Page 28 of Cinder and his Dragon

Page List
Font Size:

"The rest of it is your ex-boyfriend being a piece of shit and reporters being vultures." I tightened my grip on his arms, willing him to hear me. "You did nothing wrong. Not then. Not now. And anyone who reads that article and thinks otherwise isn't worth your time."

He stared at me, breath coming in ragged gasps. "Why are you doing this?"

"Doing what?"

"Warning me. Being here. Being—" He gestured helplessly. "Kind. After I pushed you away. After I told you I couldn't—"

"Because you deserve kindness," I said simply. "Whether or not you want anything else from me. Whether or not you ever let me close enough to matter. You deserve to know that someone sees you. The real you. Not what they wrote."

His face crumpled, and before I could second-guess myself, I pulled him into my chest.

He didn't fight it.

He just collapsed against me, fists clutching my jacket. I held him in that parking lot, my dragon settling into something fierce and certain beneath my ribs. We both heard a door slam and looked up. Cinder took a step back, and I missed him already. “Are they going to fire me?”

It was Nancy, and she looked so fierce. “Of course not,” she snapped out. I smiled because Nancy was capable of going full-on mama bear. “Come on, let’s get a hot drink in you, and I want to go through the rookie medicals.”

Cinder nodded and went with her, but at the last moment, he turned and smiled. It was wobbly but it was for me. My dragon practically purred.

Practice was light—just enough to keep legs fresh before tomorrow's game. I moved through the drills on autopilot, my body knowing what to do while my mind stayed locked on the image of Cinder's face crumpling in that parking lot.

The team had seen the article. Of course they had. But no one said anything cruel—just careful glances, the occasional murmur that died when I skated past. Max had clapped me on the shoulder before warmups and said, "He's tougher than he looks, Taz. He'll be okay."

I wanted to believe that.

After practice, I was stripping off my pads when Keegan appeared at my stall. He moved differently than the younger players—patient, deliberate, like he had all the time in the world. Which, being a dragon, he probably did.

"Got a minute?" he asked.

I glanced up. "For you? Always."

He jerked his chin toward the hallway. "Not here. Somewhere private."

My dragon stirred, sensing something significant in Keegan's careful tone. I finished unlacing my skates and followed him out of the locker room, down a corridor I rarely used, to a small conference room tucked behind the training offices.

Ignatius was waiting inside.

I stopped in the doorway, surprised. Keegan's uncle was a legend among dragons—old, powerful, connected to the Council in ways most of us couldn't fathom. He sat at the head of the table like he belonged there, silver hair swept back, eyes that missed nothing fixed on me with unsettling intensity.

"Taranis Rees," he said. Not a question. "Please. Sit."

I sat, because refusing felt unwise. Keegan closed the door and took the chair beside me, close enough that I could feel the warmth radiating off him—a fire dragon's constant heat, the opposite of everything I was.

"Kincaid tells me you've been experiencing temperature dysregulation," Ignatius said without preamble. "Significant drops during periods of stress.

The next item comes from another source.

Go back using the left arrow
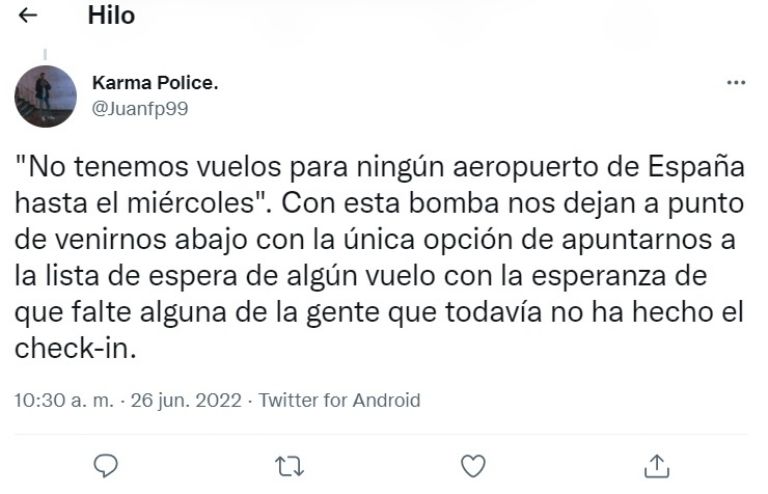768x494 pixels. 29,16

Cold that spreads without physical injury to trigger it."

My jaw tightened. "It's under control."

"Is it?" Ignatius leaned forward slightly. "Because what Kincaid described—and what I've heard from other sources—suggests otherwise. Your dragon is reacting to emotional threatsthe same way it would react to physical ones. That's not control, Taranis. That's instinct running unchecked."

The words landed like a blow to the chest.

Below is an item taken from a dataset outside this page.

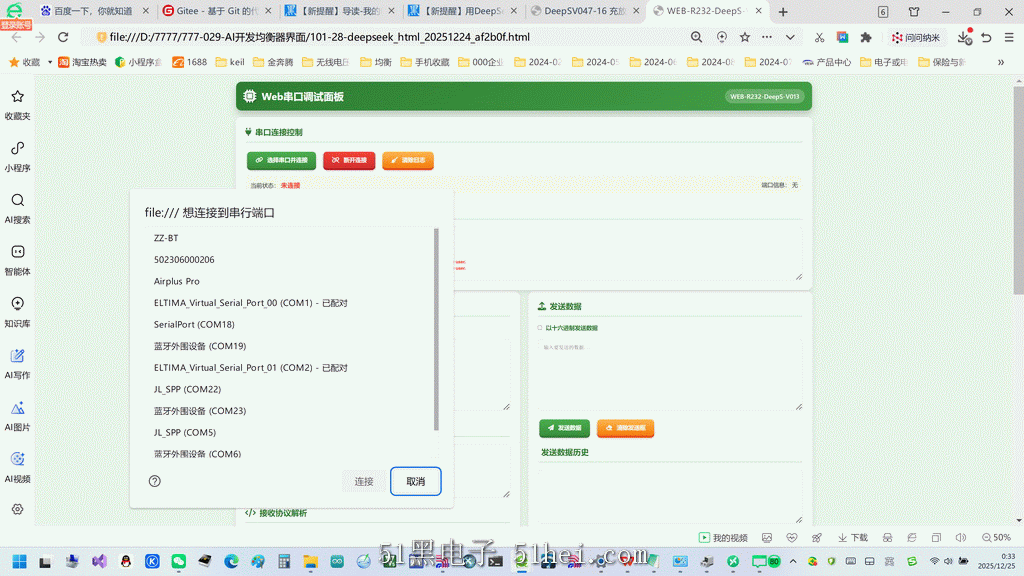Select SerialPort (COM18) from port list
The image size is (1024, 576).
click(194, 324)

"It hasn’t always been like this," I said, hating how defensive I sounded. And I remembered my dad and what really terrified me about losing control.

"Protection that you cannot direct becomes a liability." He paused, letting that sink in. "I understand you've developed... feelings. For the human medic."

My hands curled into fists under the table. "That's not relevant."

"It's entirely relevant." Ignatius's voice softened slightly—not with pity, but with understanding that made something in my chest ache. "Ice dragons are rare, Taranis. All magic responds to emotion more intensely than other elemental lines, but ice dragons are particularly susceptible. When dragons care deeply—when we love—that power amplifies. It can become beautiful, or it can become devastating."